В те первые годы учебы в Школе-студии я начал собирать собственную коллекцию человеческих образов. Делалось это непроизвольно, но в этом была все-таки профессиональная, как бы теперь сказали, необходимость. Я старался не просто замечать, видеть, наблюдать за жизненными явлениями, людскими образами, судьбами, но и систематизировать их, ставить в очередность, выдвигая на передний план самое интересное (для меня), нужное, необходимое. Это избавляло меня от всеядного, “плюшкинского” собирательства любой завалящей железки или стоптанного башмака. Тут намечался какой-то порядок, система. Я как бы говорил персонажам моей “людской библиотеки”: “Становись в первый ряд, ты, я чувствую, скоро мне понадобишься... Ты чуть-чуть подожди. Твое время скоро настанет... А ты — отдохни. Побеждает тот, кто умеет ждать”.
Время — вещь прихотливая. И пусть девяносто девять процентов из тех персонажей, что жили в моей памяти, так никогда и не воплотились в конкретные сценические образы, зато они раздвинули границы моего видения мира, сделали меня богаче и, главное, избавили от необходимости, получив, например, роль “простого человека”, бежать на ближайший колхозный рынок “смотреть народ”. Народ был во мне, и я — в народе.
Из постоянных поклонников нашего курса был и профессор Станислав Далецкий. Детский хирург, друг Монюкова — Стас...
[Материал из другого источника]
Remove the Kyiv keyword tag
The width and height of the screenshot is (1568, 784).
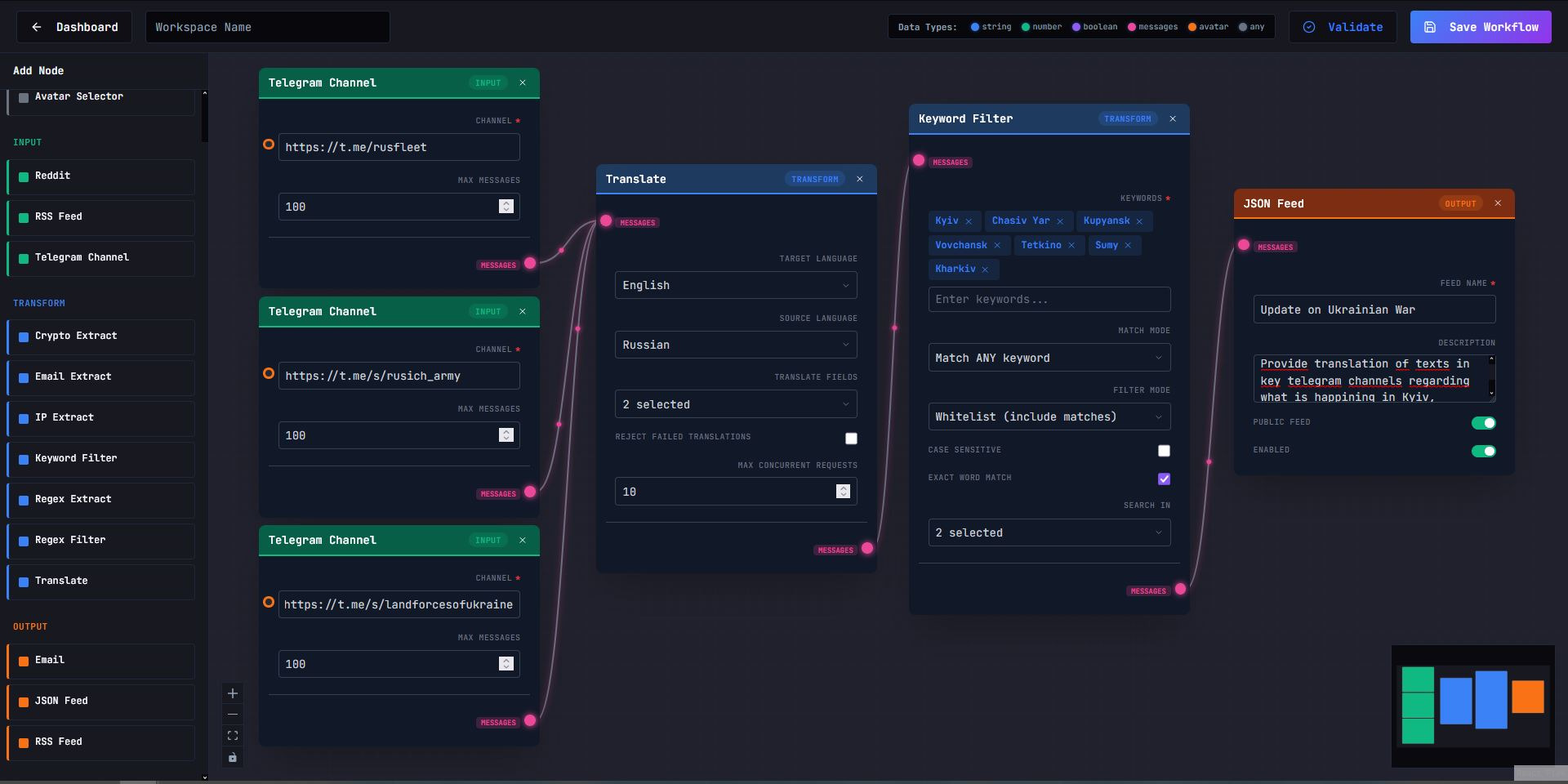pyautogui.click(x=969, y=221)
Если человек талантлив — он талантлив во всем. Этот постулат полностью применим к Далецкому. Помимо того, что все знали его как выдающегося хирурга, он был еще и широко образованным человеком. Знатоком поэзии, живописи, музыки. Блестящий рассказчик, он часами мог говорить, например, о новациях в области военно-полевой хирургии гениального хирурга Сергея Сергеевича Юдина. И мы, ничего не понимающие не только в военно-полевой, но и вообще ни в какой хирургии, часами как завороженные могли слушать его рассказы.
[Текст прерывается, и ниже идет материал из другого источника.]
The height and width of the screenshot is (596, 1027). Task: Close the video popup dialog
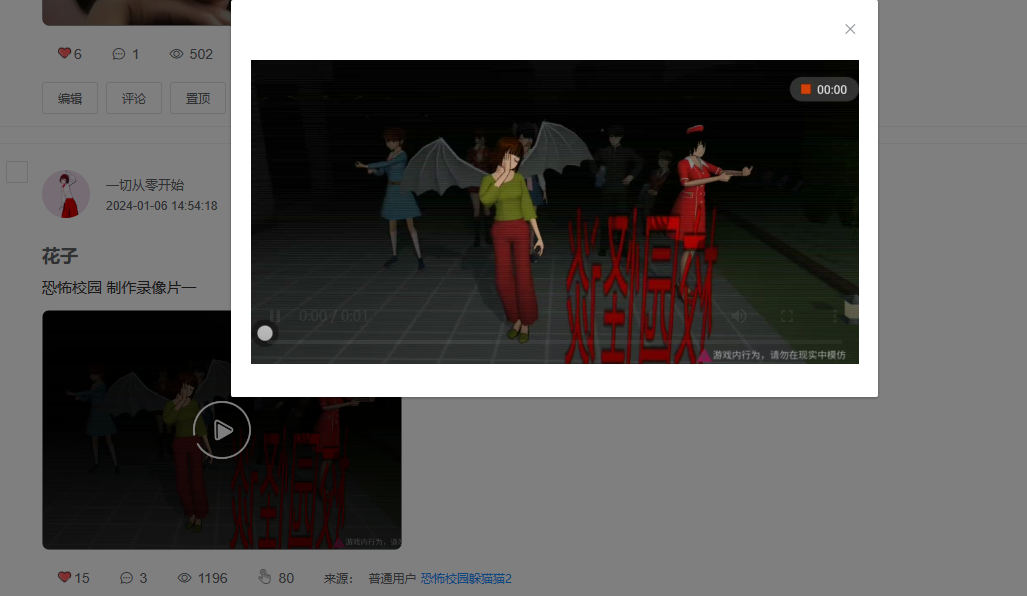(850, 29)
— Наблюдая за операциями Юдина вблизи, — говорил он, — я долго не мог понять, в чем их гениальность. Хотя и я, и все мы, молодые врачи, ни на секунду не сомневались в этой оценке. И только потом, будучи неоднократным свидетелем творения (иначе не назовешь) за операционным столом этого человека, я понял: в его необычайной точности. Ни одного лишнего движения! Ни одного лишнего жеста! Точность, граничащая со скупостью. Точность, доведенная до степени искусства! Его операциями можно было наслаждаться, как прекрасным музыкальным исполнением.
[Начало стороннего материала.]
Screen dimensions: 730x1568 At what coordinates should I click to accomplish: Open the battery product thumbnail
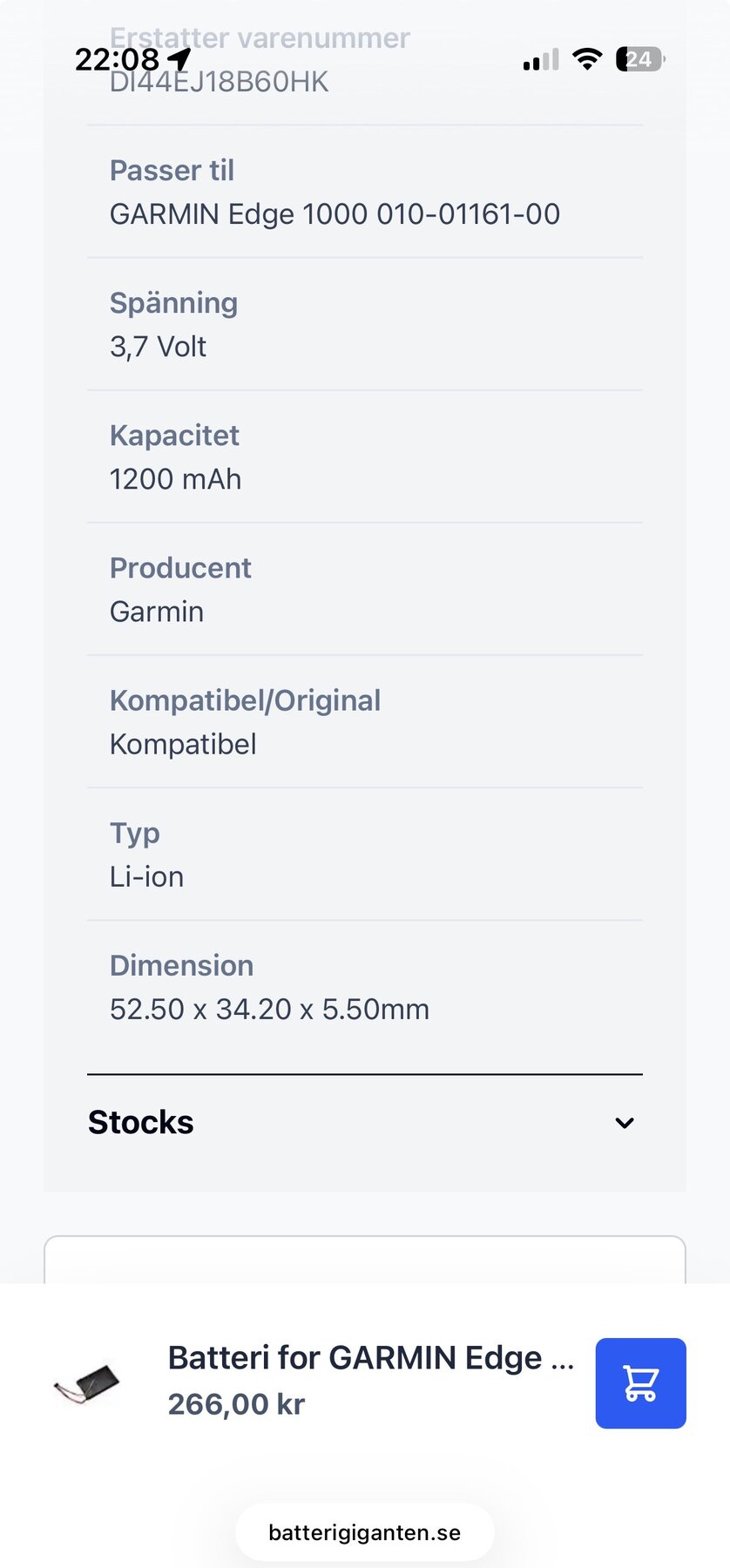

Речь Далецкого была четкой, ясной, образной. Отзвук профессии чувствовался в ней. Вспоминая дела минувшие, он не отодвигал их от слушателей, а, наоборот, приближал их к вам. Крепкой рукой хирурга он брал факты за шиворот и усаживал их рядом с нами на свободный стул в шестой, седьмой или любой другой аудитории, где происходили встречи. С большим юмором вспоминал он трагические дни осени сорок первого, на которые пришлись самые трудные испытания в судьбах народа, страны и в судьбе молоденького студента-медика Стаса Далецкого.
Новелла о доверии
(Со слов профессора Далецкого)
Три молодых дарования, трое студентов медицинского института должны были проходить преддипломную практику в одной из московских клиник. На дворе стояла осень сорок первого. В октябре на западном участке фронта произошла небольшая “авария”: немцы прорвали фронт. В Москве началась всеобщая эвакуация. Когда шестнадцатого октября утром студенты впервые посетили клинику, они, к своему удивлению, не обнаружили там ни одного человека из медицинского персонала. Прихватив денежное и кое-что из вещевого довольствия, персонал сбежал. “Эвакуировался” на восток. Драп нах остен, как тогда говорили. В палатах лежали больные и раненые, около трехсот человек. Для раздумий, а тем более растерянности, времени не оставалось. Нужно было лечить больных и оперировать раненых. Но как? На отчаянные телефонные звонки прибыло начальство из горздрава. Оценило ситуацию и... одного студента тут же назначило главным врачом, другого — главным хирургом и третьего — тоже кем-то главным.